- _WORK INSTRUCTIONS_
Would you return, word for word, the lines running from the one with "Instruction: Select the" to the final line of the listing below, pictures omitted?
Content starts
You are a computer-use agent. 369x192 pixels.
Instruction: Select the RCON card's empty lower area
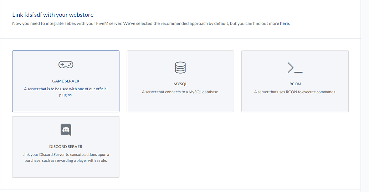click(295, 103)
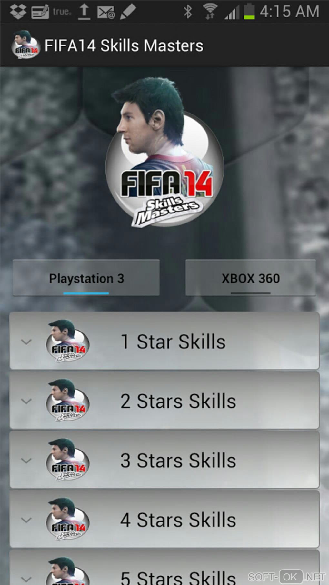This screenshot has height=585, width=329.
Task: Tap the Bluetooth status icon
Action: tap(187, 12)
Content ends
- _ANSWER FOR THIS EXERCISE_
Instruction: Select the RCON card's empty lower area
click(295, 103)
This screenshot has height=585, width=329.
Task: Tap the Bluetooth status icon
Action: tap(187, 12)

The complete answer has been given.